In fact, these problems are also shared by bike-sharing schemes abroad. Launched in 2007, Vélib is the world’s first large-scale bike-sharing scheme in Paris. At its early stage of operation, it also suffered from problems of vandalism or theft.
By Oct 2009, 80 percent of the initial 20,600 bicycles stolen or damaged, according to The New York Times. Bikes were found hanging from lampposts or thrown into the Seine River.
To deal with these problems, the company came up with the idea of encouraging people to return the bikes to stations by rewarding free time for their next rides.
Now cycle share firms in China had also found ways to tackle it. Mobike gives users 100 credits when they start to use the bike and users can earn more by photographing and reporting badly parked bikes around the city. If a user always parks in the wrong place, then he will have fewer credits.
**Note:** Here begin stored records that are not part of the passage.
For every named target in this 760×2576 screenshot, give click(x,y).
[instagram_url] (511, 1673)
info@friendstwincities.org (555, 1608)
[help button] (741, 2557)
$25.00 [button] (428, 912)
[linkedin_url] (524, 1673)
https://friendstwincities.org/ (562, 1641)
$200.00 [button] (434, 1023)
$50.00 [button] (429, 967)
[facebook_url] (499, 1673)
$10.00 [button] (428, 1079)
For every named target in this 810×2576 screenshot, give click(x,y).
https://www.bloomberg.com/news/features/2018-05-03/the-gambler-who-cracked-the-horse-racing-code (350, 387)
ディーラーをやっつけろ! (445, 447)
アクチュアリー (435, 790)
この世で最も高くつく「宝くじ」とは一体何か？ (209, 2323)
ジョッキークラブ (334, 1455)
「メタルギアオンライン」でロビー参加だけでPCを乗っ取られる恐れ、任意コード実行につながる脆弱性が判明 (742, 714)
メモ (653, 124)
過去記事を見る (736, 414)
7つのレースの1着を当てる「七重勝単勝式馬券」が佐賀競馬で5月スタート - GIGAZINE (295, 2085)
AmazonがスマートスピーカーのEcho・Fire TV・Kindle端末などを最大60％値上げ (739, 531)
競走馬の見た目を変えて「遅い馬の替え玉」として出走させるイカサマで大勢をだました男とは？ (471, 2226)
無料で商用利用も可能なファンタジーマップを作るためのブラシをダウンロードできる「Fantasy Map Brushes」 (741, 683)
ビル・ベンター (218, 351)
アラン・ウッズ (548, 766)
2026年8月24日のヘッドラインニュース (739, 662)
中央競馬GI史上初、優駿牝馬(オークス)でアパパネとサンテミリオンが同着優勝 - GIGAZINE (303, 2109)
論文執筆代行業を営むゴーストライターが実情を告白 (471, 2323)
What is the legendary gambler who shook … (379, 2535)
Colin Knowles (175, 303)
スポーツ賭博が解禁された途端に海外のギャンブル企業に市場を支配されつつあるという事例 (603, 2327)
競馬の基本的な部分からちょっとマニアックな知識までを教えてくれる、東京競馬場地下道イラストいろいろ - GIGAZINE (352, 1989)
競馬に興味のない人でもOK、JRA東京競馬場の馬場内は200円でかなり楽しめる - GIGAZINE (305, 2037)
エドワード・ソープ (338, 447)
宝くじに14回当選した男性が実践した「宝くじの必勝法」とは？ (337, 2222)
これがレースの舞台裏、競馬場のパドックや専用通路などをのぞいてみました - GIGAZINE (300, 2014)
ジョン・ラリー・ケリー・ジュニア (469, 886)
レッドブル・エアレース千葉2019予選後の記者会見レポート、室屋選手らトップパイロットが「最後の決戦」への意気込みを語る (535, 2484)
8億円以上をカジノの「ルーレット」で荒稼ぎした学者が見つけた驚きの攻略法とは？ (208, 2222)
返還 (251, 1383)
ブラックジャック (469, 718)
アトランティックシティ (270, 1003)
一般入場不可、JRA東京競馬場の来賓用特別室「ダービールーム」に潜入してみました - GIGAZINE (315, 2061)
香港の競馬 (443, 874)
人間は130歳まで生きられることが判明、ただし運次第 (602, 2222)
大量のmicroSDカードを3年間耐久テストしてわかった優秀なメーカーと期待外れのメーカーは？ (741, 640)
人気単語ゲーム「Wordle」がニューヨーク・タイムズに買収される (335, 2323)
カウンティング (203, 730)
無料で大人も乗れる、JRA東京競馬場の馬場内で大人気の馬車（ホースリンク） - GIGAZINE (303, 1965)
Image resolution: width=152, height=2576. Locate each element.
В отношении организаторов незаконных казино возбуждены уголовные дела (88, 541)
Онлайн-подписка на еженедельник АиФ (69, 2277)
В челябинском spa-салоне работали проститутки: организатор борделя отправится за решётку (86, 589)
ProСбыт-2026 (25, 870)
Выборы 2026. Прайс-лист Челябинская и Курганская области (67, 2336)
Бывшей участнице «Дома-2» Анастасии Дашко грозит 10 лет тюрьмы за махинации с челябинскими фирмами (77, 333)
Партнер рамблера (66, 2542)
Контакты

And once a user has fewer than 80 points, the costs of rental increased to 100 yuan per 30 minutes, up from 0.5-1 yuan.
“Although I use both Mobike and Ofo, I think the rules of Mobike is more reasonable as it monitors us to drop the bike in the right place so that we don’t make troubles for our city.” Said Chen Xue, 30, who often use dockless bikes to commute between her journalist job and her home.
China used to be a large “bicycle kingdom”, with 670 million bikes in 1995. But the figure declined to 435 million in 2005 as many worshipped the private car and saw cycling as backward. However, these sharing apps have made cycling cool again in China. And they may have the potential to go to overseas market. Mobike is launching in Singapore this year. And Ofo is going to get into Cambridge, UK.
“The public bike share cuts the burden of traffic and promotes an environmentally friendly approach among the people of the city.” Zhang Li Qiang, the chief executive of GST told The Guardian.